**Text excerpt:**
Wal-Mart's ability to reach in and remake the operations of its

suppliers is unchallenged. And Wal-Mart's single-minded focus on using

that power to reduce price has sent waves of change across the U.S.

economy and around the globe. But what if Wal-Mart imposed conditions

on its suppliers that went beyond cost, efficiency, and on-time

delivery? What would the ripples from that look like?

 

Rodrigo Pizarro has a calm appreciation for both the impact of the

salmon industry in Chile and the opportunity. He also has a

sophisticated appreciation for American business and consumer culture.

" I know what kind of story Wal-Mart has, " he says. " I am not naive

about Wal-Mart. " Pizarro's undergraduate degree is from the London

School of Economics, his Ph.D. is from the University of North Carolina

at Chapel Hill. How does he think Americans should think about that

salmon in the seafood display case at Wal-Mart, selling for $4.84 a

pound?

 

" I remember when I was in the United States, you had a debate about

Kathie Lee Gifford promoting clothes which were produced in an offshore

factory with awful labor, " says Pizarro. In 1996, at a congressional

hearing, a well-known labor rights activist revealed that the workers

in a Honduran factory making a line of clothes under the TV

personality's name were children. The Kathie Lee Gifford line was sold

exclusively at Wal-Mart. By the time the use of child labor became

public, Wal-Mart had stopped using the factory. But the ensuing scandal

took Gifford and Wal-Mart by surprise, and the publicity was scorching.

Forbidding child labor is one of the absolutes of the global economy.

But the larger issue of the overseas factory conditions where products

sold in the United States are made is still being navigated gingerly by

multinationals. They don't necessarily want to assume the

responsibility, and the cost, for monitoring everything that goes on in

workplaces in countries that have their own laws, cultures, and

enforcement mechanisms; they also don't want to have to explain

dramatic, unsettling revelations about how the familiar products they

sell manage to have such low prices.

**Dataset content:**
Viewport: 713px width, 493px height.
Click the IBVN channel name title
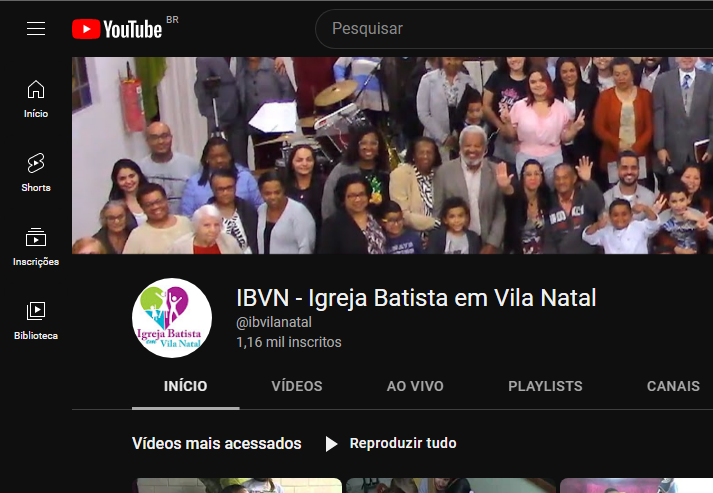(416, 298)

**Goal of the exercise:**
Transcribe the passage from the text about Wal-Mart and Chilean salmon, from "exclusively at Wal-Mart." up to and including "the global economy.". Work only from the text about Wal-Mart and the Chilean salmon industry.

**Output for this exercise:**
exclusively at Wal-Mart. By the time the use of child labor became

public, Wal-Mart had stopped using the factory. But the ensuing scandal

took Gifford and Wal-Mart by surprise, and the publicity was scorching.

Forbidding child labor is one of the absolutes of the global economy.